Uściślę to co Pan napisał. Pomysł 721bis jest od co najmniej 2008 roku. Wtedy wójt gminy Lesznowola, Batycka, z podatków mieszkańców „zasponsorowała” budowę ronda w gminie Raszyn a dokładnie w Sękocinie Nowym (rondo Prezydenta Lecha Kaczyńskiego), które miało być początkiem tego 721bis. I na tym się skończyło. Pieniądze wyrzucone w błoto, bo przez 14 lat nic dalej nie zrobiono z tą drogą.
nie wiem kto bardziej nie pomyślał… projektujący skrzyżowanie czy kierowcy, którzy tam chcą skręcać na Piaseczno? Ja wiedziałem jeszcze przed otwarciem, że tak będzie ale trzeba być ostatnim idiotom, żeby wpaść tam w korek, potem drugi korek na przejeździe kolejowym i powtarzać to samo dzień w dzień… No ludzie, gdzie wy macie mózg?
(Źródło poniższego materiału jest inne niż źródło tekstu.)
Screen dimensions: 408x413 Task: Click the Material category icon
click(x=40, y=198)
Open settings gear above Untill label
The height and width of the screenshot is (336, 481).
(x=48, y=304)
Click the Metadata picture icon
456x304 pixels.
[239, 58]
Stoją tam uparcie jak te barany zamiast odpuścić lub wrócić na Puławską albo zjechać z S7 na węźle Zamienie i dalej bez żadnych świateł oraz wiaduktem nad torami dojechać do Puławskiej przed samym Piasecznem. Droga S7 to nie jest trasa do Piaseczna / Konstancina / Góry Kalwarii… A media zamiast lamentować jakie to korki złe i jakie to światła złe, powinny zacząć promować artykuły zachęcające do wybrania tych dróg jakie podałem.
Lepiej postać na jednych światłach 5 minut niż stawać na wszystkich od Karczunkowskiej do Piaseczna. Dorobić szybko osobną fazę do skrętu w lewo i będzie ok.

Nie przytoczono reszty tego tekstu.